Затем трупы отправляются в овражек. Уменьшившаяся колонна бодро трогается в обратный путь. На траве валяется оброненный бинт, сиротливо так белеет.

Что я ощущаю – не передать. Сродни тому нордлингу, что сходил за вином в Каскелен. Я кое-что читал про Междоусобную войну и знаю, что там друг к другу относились без жалости. Пленному могло повезти только в случае, если его, дав для порядка в зубы, победители ставили в свой строй воевать против вчерашних друзей. Если его завтра брали в плен бывшие свои, то было немногим лучше. Но одно дело – читать, другое дело воочию увидеть это!
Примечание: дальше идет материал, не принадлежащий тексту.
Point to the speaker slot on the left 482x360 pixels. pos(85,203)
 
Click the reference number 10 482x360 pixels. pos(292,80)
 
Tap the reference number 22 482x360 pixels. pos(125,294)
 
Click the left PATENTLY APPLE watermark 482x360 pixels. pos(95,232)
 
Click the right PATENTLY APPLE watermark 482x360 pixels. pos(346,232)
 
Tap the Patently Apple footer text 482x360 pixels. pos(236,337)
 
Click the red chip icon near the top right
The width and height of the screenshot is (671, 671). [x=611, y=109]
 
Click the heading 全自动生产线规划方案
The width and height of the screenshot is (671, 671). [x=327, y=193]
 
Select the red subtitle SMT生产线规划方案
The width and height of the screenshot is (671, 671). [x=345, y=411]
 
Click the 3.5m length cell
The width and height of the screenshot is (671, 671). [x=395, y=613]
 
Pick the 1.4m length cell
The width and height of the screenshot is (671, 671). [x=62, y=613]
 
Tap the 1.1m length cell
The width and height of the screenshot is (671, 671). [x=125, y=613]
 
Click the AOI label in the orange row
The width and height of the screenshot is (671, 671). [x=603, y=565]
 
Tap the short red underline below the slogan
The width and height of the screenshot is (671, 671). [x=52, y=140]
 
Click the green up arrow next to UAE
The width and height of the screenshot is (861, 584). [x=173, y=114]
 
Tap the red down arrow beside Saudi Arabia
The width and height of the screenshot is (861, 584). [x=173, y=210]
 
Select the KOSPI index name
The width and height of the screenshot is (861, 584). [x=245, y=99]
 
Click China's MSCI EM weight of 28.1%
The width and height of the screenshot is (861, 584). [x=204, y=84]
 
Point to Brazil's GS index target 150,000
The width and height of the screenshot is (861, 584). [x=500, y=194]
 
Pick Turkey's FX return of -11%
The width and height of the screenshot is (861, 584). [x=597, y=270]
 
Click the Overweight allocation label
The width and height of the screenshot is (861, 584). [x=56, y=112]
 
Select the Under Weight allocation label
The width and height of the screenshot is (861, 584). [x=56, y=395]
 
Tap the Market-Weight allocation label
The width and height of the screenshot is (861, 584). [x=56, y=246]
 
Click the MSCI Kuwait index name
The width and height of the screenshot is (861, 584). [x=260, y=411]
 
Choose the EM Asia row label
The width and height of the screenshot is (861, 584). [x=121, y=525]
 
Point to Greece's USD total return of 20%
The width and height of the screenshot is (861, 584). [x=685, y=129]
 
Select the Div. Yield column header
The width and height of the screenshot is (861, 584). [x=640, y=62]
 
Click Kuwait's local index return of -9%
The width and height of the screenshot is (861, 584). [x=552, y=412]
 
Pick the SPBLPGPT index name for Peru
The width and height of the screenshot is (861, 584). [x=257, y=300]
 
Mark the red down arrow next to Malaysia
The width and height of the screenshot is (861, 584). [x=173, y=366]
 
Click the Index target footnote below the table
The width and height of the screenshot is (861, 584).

Пока я приходил в себя, на дороге опять поднялась столбом пыль. Глянул в прицел – эти же! Ведут очередную партию!

Я опять должен смотреть на это – я, который здесь во плоти?!

Ничего, подходите поближе. Вы меня не видите и обо мне не знаете. Карабин самозарядный, так что пара безответных выстрелов у меня есть точно. А может, и больше. Жаль, что прицел поломан. Заменил в карабине магазин на магазин с обыкновенными патронами. Вот они подъехали туда же. Значит, первая пуля – офицеру. До него метров двадцать, промахнуться трудно. А там будет видно. Их всего пятеро и нападения они не ожидают. Может, и кто-то из пленных веревку развяжет и в бой вступит. Где-то неподалеку есть еще эти, раз так быстро привели вторую партию пленных. Но если выстрелов будет чуть больше, то те, близкорасположенные, могут подумать, что пленные бежать бросились, и их теперь неэкономно расстреливают.

Офицер командует. Навожу ему в грудь и нажимаю спуск. Щелчок! Выстрела нет. Передернул затвор, еще щелчок, опять осечка. Да что это такое! Третий раз – третья осечка.

А у расстрельной команды все в порядке. Выстрел повалил восьмерых, а двух оставшихся зарубил офицер. Помахать клинком ему захотелось. Лежавшего в телеге тяжелораненого добили прикладом. Начали сбрасывать в овраг. Я вновь поймал на мушку туловище офицера, нажал на спуск…

Я снова в пещере. Карабин у меня в руке, на полу валяются два выброшенных мною осекшихся патрона. Поднимаю их – на капсюлях нет следа удара бойка. Т-т-твою дивиз-з-зию!!!

Чтоб удостовериться окончательно, я попытался выстрелить осекшимся патроном. Плевать на осторожность и осмотрительность! Как я и ожидал, сработал он безукоризненно. Тут я сел и предался размышлениям.

«Тебя не оставят» – так сказал Исмаил. И не оставили. Не подстрелил я там никого, не испортил будущего своим грубым вмешательством, и коль мой предок был там в расстрельной команде (чего совсем исключать нельзя), то и я никуда не делся. Он родил сына, а тот его внука, а далее родился тот, кто пережил Перенос. Правда, ежели его расстреляли, то тоже ничего не изменилось. Все осталось так, как было, только отчего мне так паршиво на душе? И отчего так бьется сердце – от удовлетворенности ходом исторического процесса или от горького бессилия?